Team:UNIK Copenhagen/Green Lab
Green Lab
What is Green Lab about?
For the competition a required output of our synthetic biology work in the laboratory is the creation or improvement of a so called “BioBrick”. A BioBrick is a Lego-like building block that is used to design and assemble synthetic biological circuits. This is a gene created from scratch that can be inserted in a number of different biological organisms such as E.coli, moss and tobacco in order to produce components or perform functions that the organisms would normally not do: such as glow yellow and produce an antioxidant such as resveratrol. For our project we will both improve and create a BioBrick which will be sent to the iGEM headquarters and become part of their “BioBrick registry”. This is basically an open source library of genes that can help speed up the development of synthetic biology by making genes accessible to all.

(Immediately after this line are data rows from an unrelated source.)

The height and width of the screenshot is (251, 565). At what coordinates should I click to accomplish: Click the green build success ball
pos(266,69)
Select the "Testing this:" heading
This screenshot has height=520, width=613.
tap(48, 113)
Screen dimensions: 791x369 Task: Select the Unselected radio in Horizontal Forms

We will create a new BioBrick containing an antifreeze protein gene and improve on a BioBrick containing the resveratrol gene.
Outside the scope of the competition we will insert the DNA gene containing YFP and an antifreeze protein gene and a resveratrol gene. When this is transformed into the moss we should have an output of moss that is able to produce the antifreeze protein on its own, or produce resveratrol. The moss will also glow yellow due to the YFP when it is producing either of the components, which acts as a proof of concept.
Technical description
We will make a stable and transient transformation of moss, Psychometrilla patens. We will make two linear gene constructs for stable transformation in moss. One construct is going to contain a gene encoding an antifreeze protein and the other construct will contain a stilbene synthase-gene (STS), making the final enzyme in the resveratrol pathway. Both constructs contain regions homologous to the moss genome, so they will integrate via homologous recombination in moss. The constructs furthermore contains the ZmUbi-promoter, resistance gene and YFP, to confirm transformation. We will also make a transient moss transformation with a vector containing the ZmUbi-promoter followed by YFP, to confirm the function of the promoter in moss.
Due to time constraints, we will also transform tobacco and E.coli. We will transform tobacco with the STS-gene, using USER-cloning and Agrobacterium-mediated transient expression, in order to quickly confirm the functionality of the gene (moss takes a long time to grow!) by measuring the presence of resveratrol with Liquid chromatography-mass spectrometry. Furthermore we will transform E. coli with the antifreeze gene which originate from the spruce budworm, to quickly see whether the gene has an effect on temperature sensitivity. We will perform experiments at low temperatures to measure the growth of the bacteria when exposed to cold. We will also make a his-tag version of the antrifreezeprotein to confirm the presence of the protein by western blotting.